Idaho Official Causes Uproar After Boasting Of Killing An Entire Baboon Family

Fish and Game commissioner Blake Fischer killed an entire family of baboons and sent a photo of the kill to friends.

Idaho Fish and Game commissioner Blake Fischer found himself in the midst of a social media firestorm after images of the baboon family he killed during a hunt in Africa became public, according to The Washington Post.

The issue came to light after Fischer sent photos of his hunt to friends and colleagues, bragging about the baboon family kill, along with a leopard, giraffe, impala and waterbuck.

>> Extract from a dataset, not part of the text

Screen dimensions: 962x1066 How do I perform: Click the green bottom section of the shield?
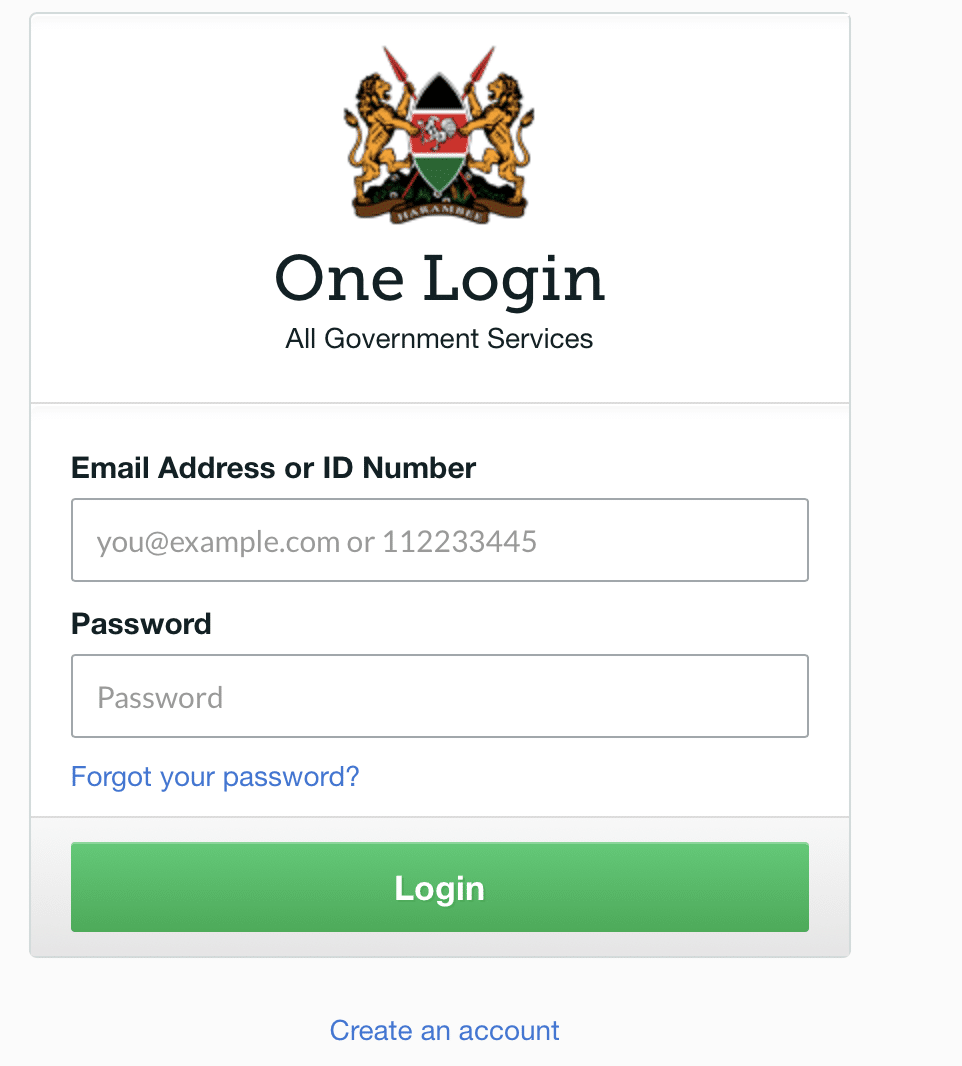439,171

> Squatting amid loose red dirt and rocks, Blake Fischer posed for a picture, a triumphant grin stretching across his face. Arranged in front of him, resembling a macabre family picture, are the bodies of four baboons. The smallest one’s head is lolled back, its mouth slightly agape. Crimson blood stains its abdomen. A quiver of arrows is in the foreground.

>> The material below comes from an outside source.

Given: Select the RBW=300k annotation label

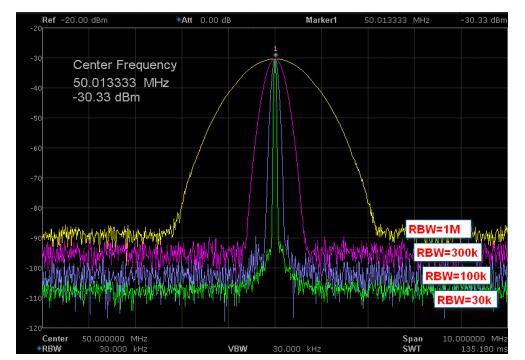Looking at the screenshot, I should click(448, 252).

> “Fellas,” Fischer wrote in the Sept. 17 email, according to the Idaho State Journal, “I have been back for a week, but have been hunting and trying to get caught up. Anyways, my wife and I went to Namibia for a week . . . first she wanted to watch me and ‘get a feel’ of Africa . . . so I shot a whole family of baboons. I think she got the idea quick.”

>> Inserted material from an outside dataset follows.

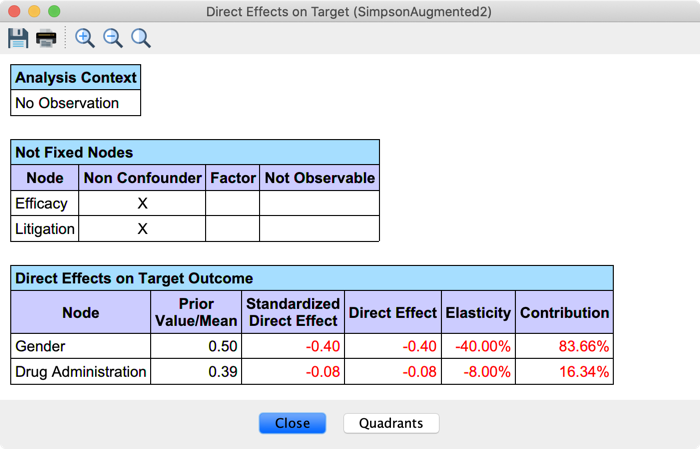Screen dimensions: 700x449
Task: Click the Print icon in toolbar
Action: tap(46, 38)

Several recipients of the email — some of whom are former Fish and Game commissioners themselves — were concerned by it:

> “They killed a whole family, including small baboons, and I think that’s revolting,” former commissioner Keith Stonebraker told the Statesman. “… It just puts a bad light on us.”

The Post said at least three former commissioners called on Fischer to resign, and one — Fred Trevey, who served as a commissioner for eight years — laid out his case in a lengthy email, urging Fischer to “take responsibility and resign, sooner rather than later.”

> “My reaction to the photo and accompanying text of you smiling and holding a ‘family’ of primates you killed, dismays and disappoints me,” Trevey wrote. “I have a difficult time understanding how a person privileged to be an Idaho Fish and Game Commissioner can view such an action as sportsmanlike and an example to others.”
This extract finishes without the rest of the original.